Source passage
::::
The capital: Pyongyang
For citizens in the Pyongyang, life is certainly better than in the countryside. North Koreans need permission to live in the capital (there are roadblocks on the country’s streets that stop you moving around without permission) and the city is generally made up of people loyal to the party and those who have a higher position in society. At some special events we went to like a funfair and a FIFA soccer game, it wasn’t unusual to see people with mobile phones and digital cameras. But this certainly wasn’t a common sight on the streets, presumably because technology like that is too expensive for most people.
On the streets of North Korea’s capital themselves, there’s an eerie feeling of vacuity – an emptiness evident by the lack of vehicles, sounds of traffic or crowds of pedestrians. In theory there are 3 million people in Pyongyang but it seemed quieter than a small country town. It felt a bit like one of those post-apocalyptic movies, with the irony being that the world thinks it will be North Korea that will wreak the apocalypse.
There is a sense on normalcy, though, on the public transport. The old buses and trams are full of people (obviously they don’t own cars) and the subway was packed at peak hour when we took a ride. The average North Korean isn’t commuting from home to the office, though. Many are employed in construction, manufacturing or the military. None of this is easy work, by the way, and the construction teams we saw were doing a lot more by hand than you would expect in any developed economy.
A department store on a main street was deserted every time we drove by it, just a lonely attendant standing behind a counter. Unlike a normal capital city, there weren’t restaurants, cafes, bars or shops lining the streets. The Pyongyang skyline was filled with the grey concrete apartment buildings that house the population, where they presumably spend a lot of their time. At night, though, many of the windows were dark (either because of power shortages or because they were uninhabited) and it felt like a city designed with the promise of a metropolis but without the ability to deliver. Glimpses inside some of the lit apartments revealed simple, bare abodes with prominent photos of the leaders on the wall.
While most people seem to live in these rudimentary apartments, there is still a lot of grandeur in the public buildings and it’s hard to know whether the residents see the contrast as an insult or a source of pride. One of the more impressive buildings is the Children’s Palace, which we were told is a place where schoolchildren come after class to learn music, sport and arts. Inside is a massive marble foyer, which seems a bit excessive for some young kids. We were treated to a concert, which was extremely impressive, though. In keeping with the ideals of the regime (and The Dear Leader Kim Jong Il’s artistic bent), children spend a lot of their spare time practicing singing, dancing and gymnastics.
::::
Records supplied
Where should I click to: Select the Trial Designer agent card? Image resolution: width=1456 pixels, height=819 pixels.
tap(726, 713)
::::
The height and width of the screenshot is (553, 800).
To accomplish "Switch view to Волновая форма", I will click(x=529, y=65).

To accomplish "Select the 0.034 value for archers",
::::
Required tasks
#1 Please locate each line of the records that contains the word "accomplish" and copy those lines.
#2 Carry on the passage on Pyongyang from its last sentence.
The passage on Pyongyang has no connection to the records.

Answers given
#1
To accomplish "Switch view to Волновая форма", I will click(x=529, y=65).
To accomplish "Select the 0.034 value for archers",

#2
Rural North Korea
Outside of the capital, any buildings of grandeur quickly disappear, save for the large bronze statues of the Eternal President Kim Il Sung. Green fields of corn and rice stretch from the road to the mountains on the horizon. The countryside is lush and green but this belies the poverty and rustic lifestyles of the citizens.
Everywhere we look there is hard manual labour. This is not a region with cars, let alone any machinery to tend to the land. Old women, backs bent, work in the rice paddies; young boys carry large sacks in the arms along the side of the road; a man cycles past with a dead pig strapped to the back of his bike.
It looked like extremely basic living, the kind of life that may not have changed for decades, and it was similar to a lot of the simple farming in South-East Asian countries. Except, of course, for the large signs in the fields and on the mountains, the messages of affirmation from Kim Jong Il in red and white, inspiring everyone to work harder for the good of the fatherland.
As I mentioned earlier, there are military checkpoints on the main roads to stop people leaving their area without permission. As we passed through the small cities along the way you could see they remained true to the communist architectural style of concrete with concrete. The larger apartment buildings looked like housing commission of yesteryear, while the small houses seemed to be in a constant state of construction.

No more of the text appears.